EXTRACTED INFORMATION:

[Start of section]

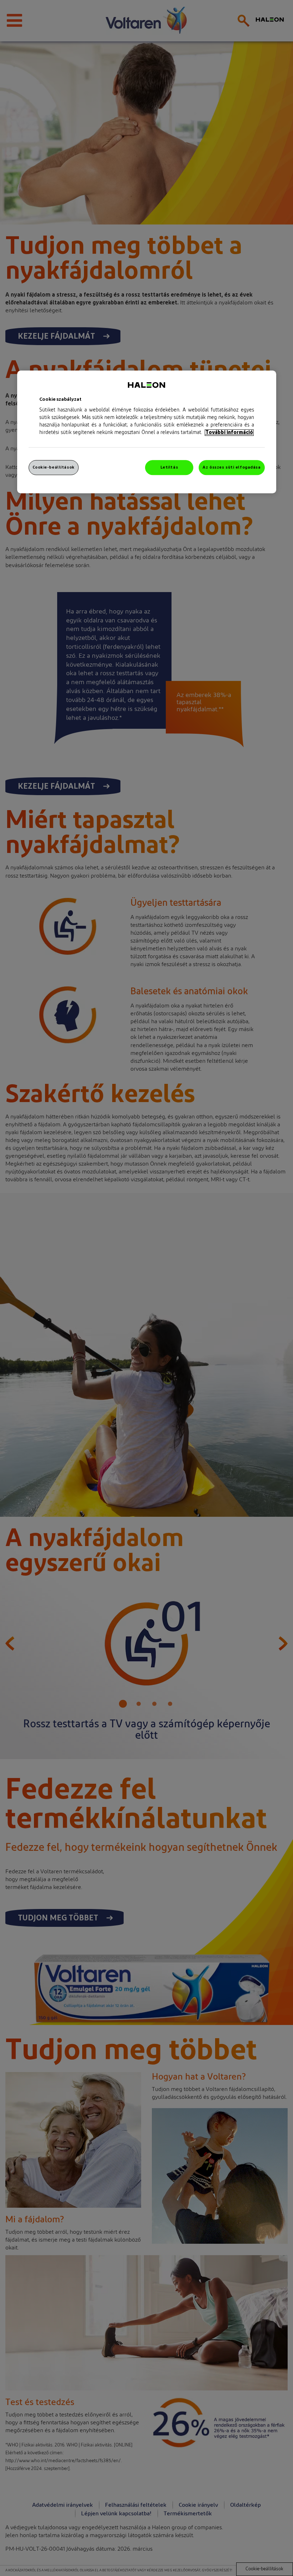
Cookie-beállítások (54, 467)
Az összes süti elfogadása (231, 467)
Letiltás (169, 467)
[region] (146, 432)
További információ (229, 432)
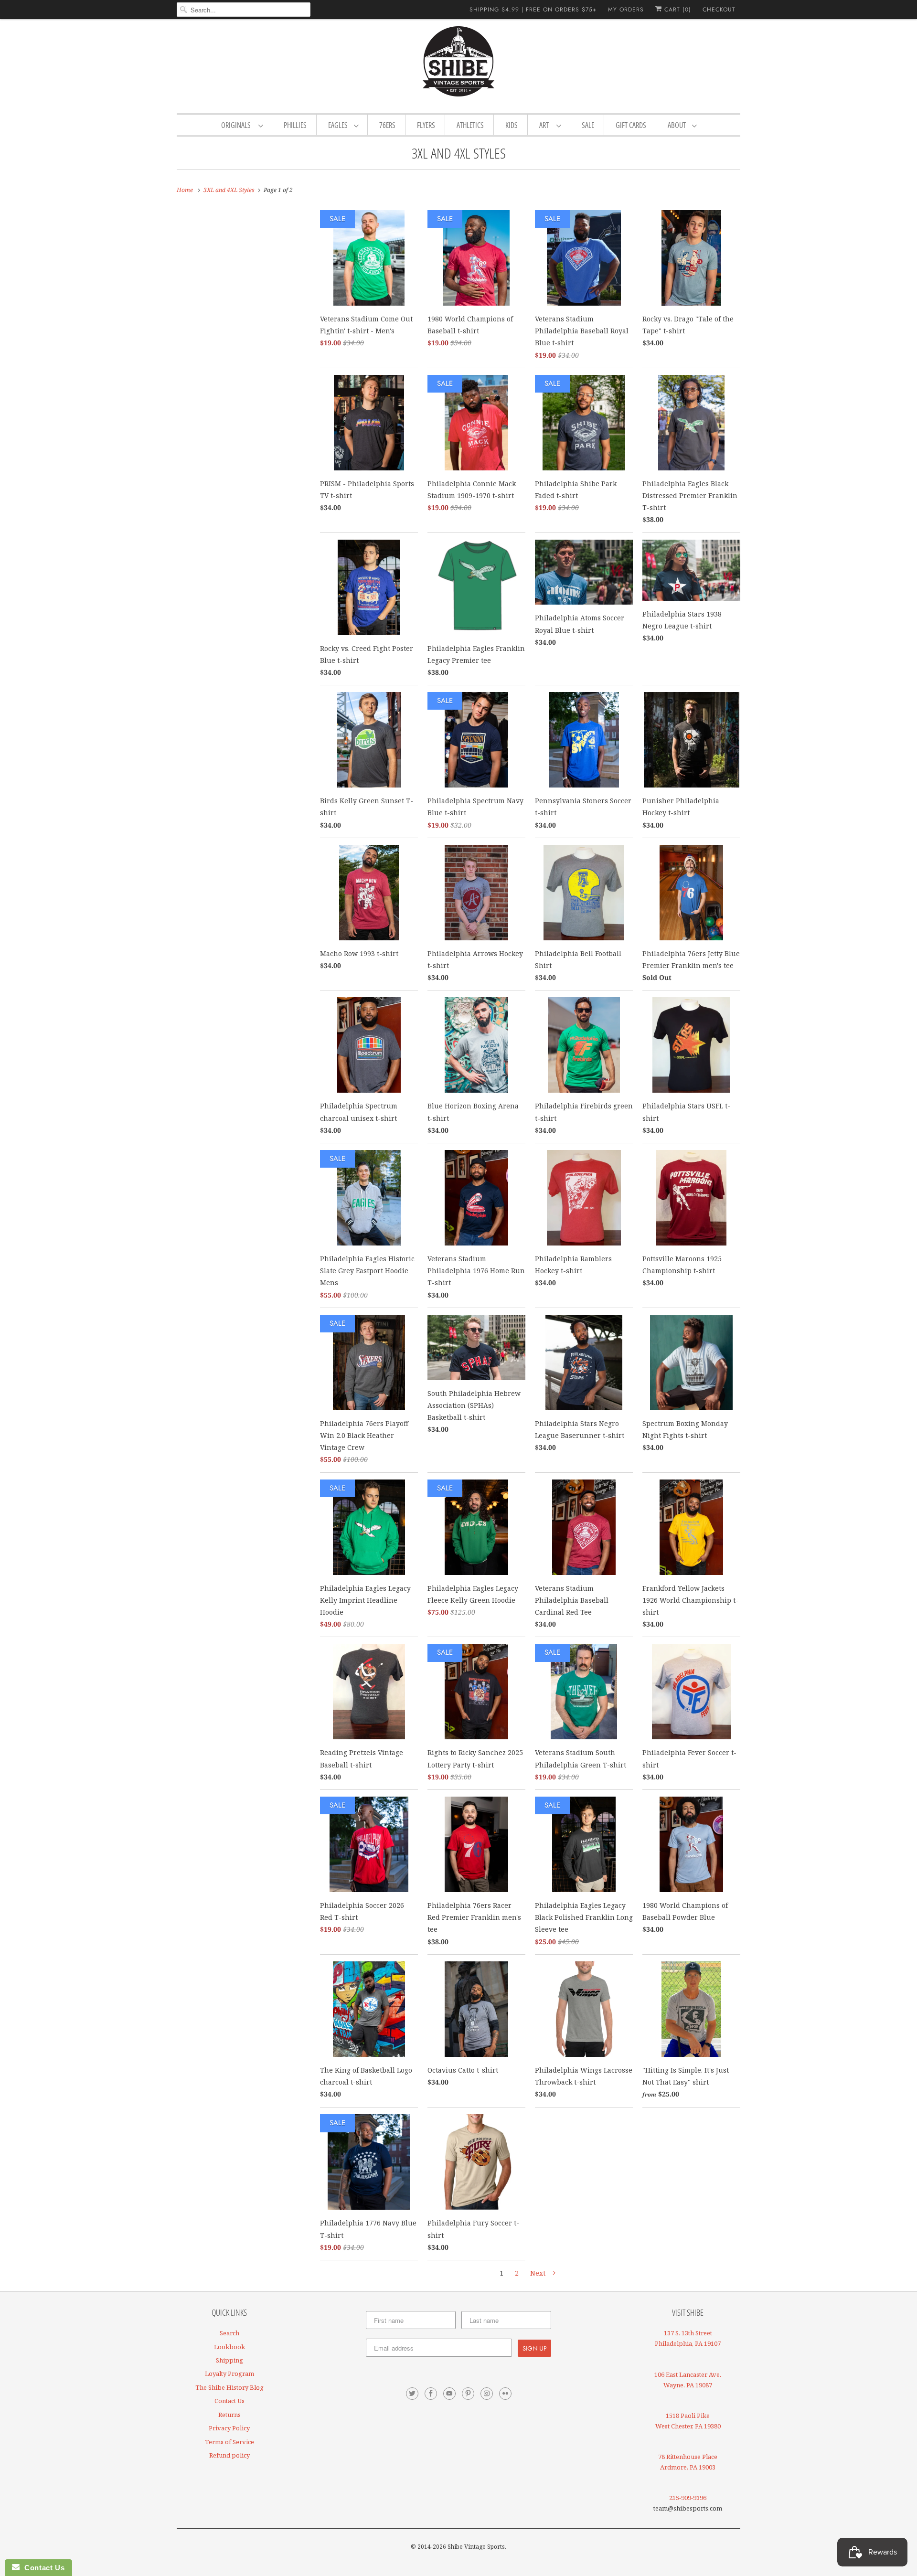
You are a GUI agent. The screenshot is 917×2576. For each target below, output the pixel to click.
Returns (229, 2414)
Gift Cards (631, 125)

[End of section]

EXERCISE BRIEF: With all pictures omitted, repeat every record above word for word.

EXERCISE OUTPUT:
Cookie-beállítások (54, 467)
Az összes süti elfogadása (231, 467)
Letiltás (169, 467)
[region] (146, 432)
További információ (229, 432)
You are a GUI agent. The screenshot is 917×2576. For each target below, output the pixel to click.
Returns (229, 2414)
Gift Cards (631, 125)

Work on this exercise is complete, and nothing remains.